Some reshape operators are affine, should they be in this SRFI?
Bradley Lucier 04 May 2020 03:59 UTC
I haven't put reshape operators into the SRFI because, in general, they
are not affine, so they don't compose with the other existing array
transformations.
But there is one important class of reshape operators that *are* affine,
where one maps the elements of a d-dimensional array lexicographically
to a one-dimensional array with the same volume. (The inverse
transform, for example, is not affine.)
In all my years of working with this library I've never had a need for
these, and I didn't even think of their existence until tonight. (I
don't know why, the basic mapping of indices to the linearly accessed
body of a specialized array is of this form, but there it is.)

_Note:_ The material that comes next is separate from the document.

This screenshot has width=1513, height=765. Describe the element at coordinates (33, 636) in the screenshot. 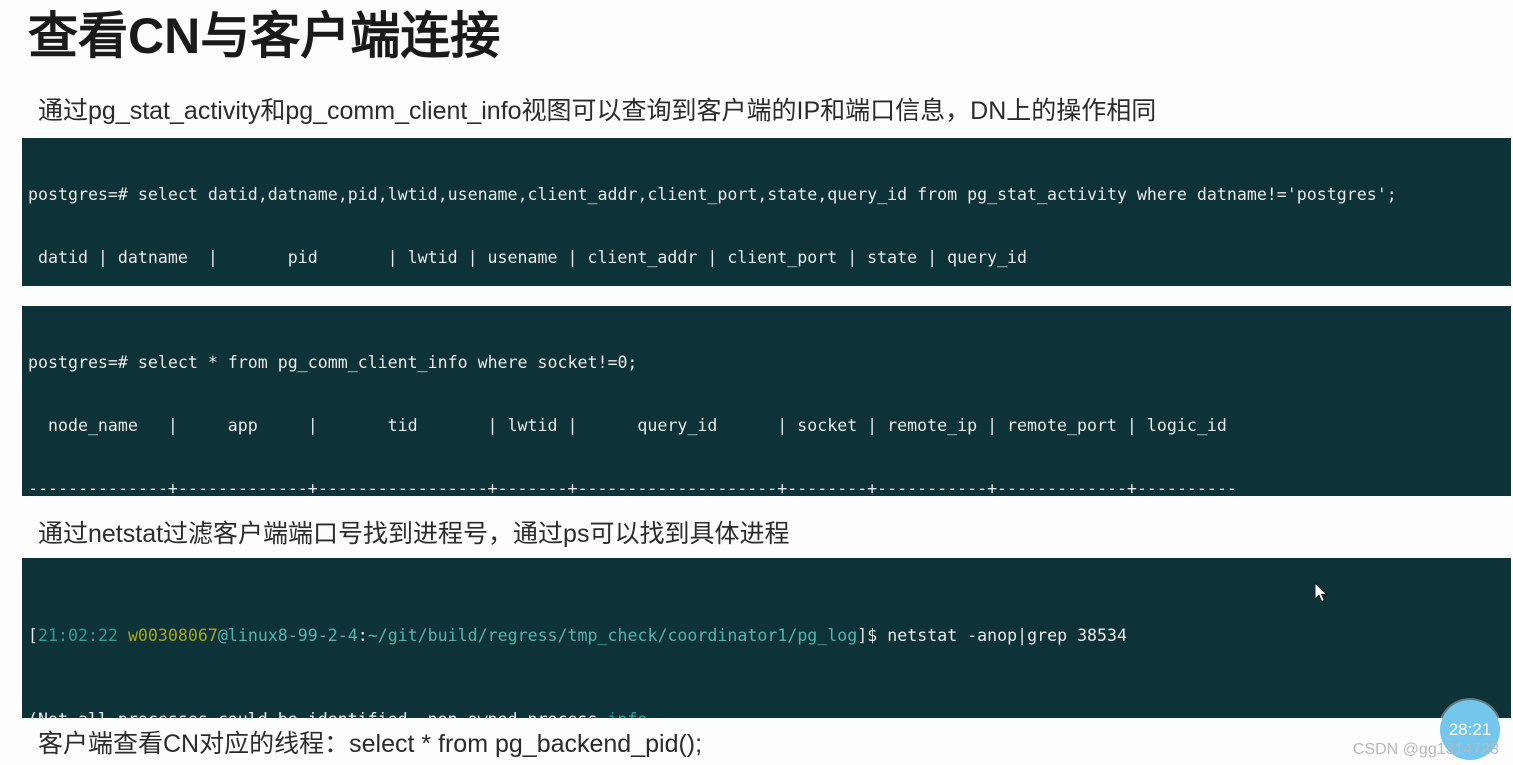

I see `prompt-bracket: [` at that location.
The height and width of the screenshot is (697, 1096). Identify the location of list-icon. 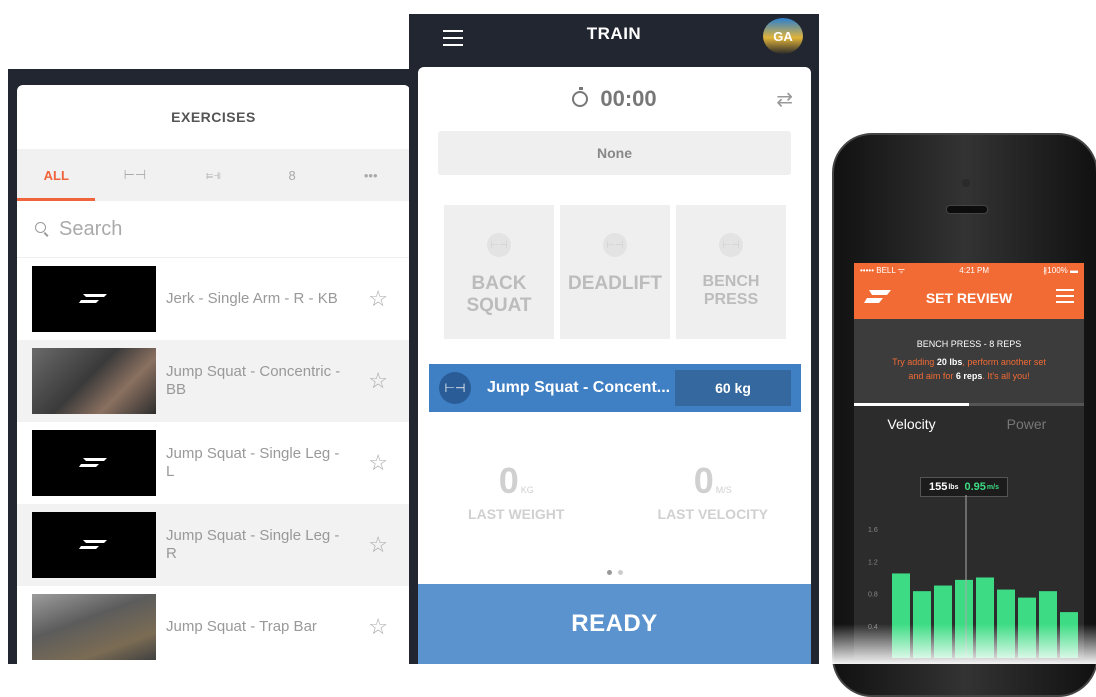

Reshape operators cannot in general be computed from the other array
transformations, except by specifying the appropriate transformation
directly in specialized-array-share. That's one argument for putting
them in the SRFI.
On the other hand, they are a bit clumsy to implement for
non-specialized arrays, but I suppose it's not too bad. It would
basically be building an affine transformation over the indexing of a
general array, if I'm making any sense. I already discussed that
possibility in the SRFI and rejected it in favor, e.g., of permuting the
arguments of an array-getter directly for array permutations. But for
reshape operators I don't see any simpler way, off hand, than just
computing and saving the indexer function from the new multi-dimensional
array to the existing one-dimensional array.
Any thoughts? If this is an important array transform, I wouldn't want
to leave it out, but adding it would delay this SRFI a bit more.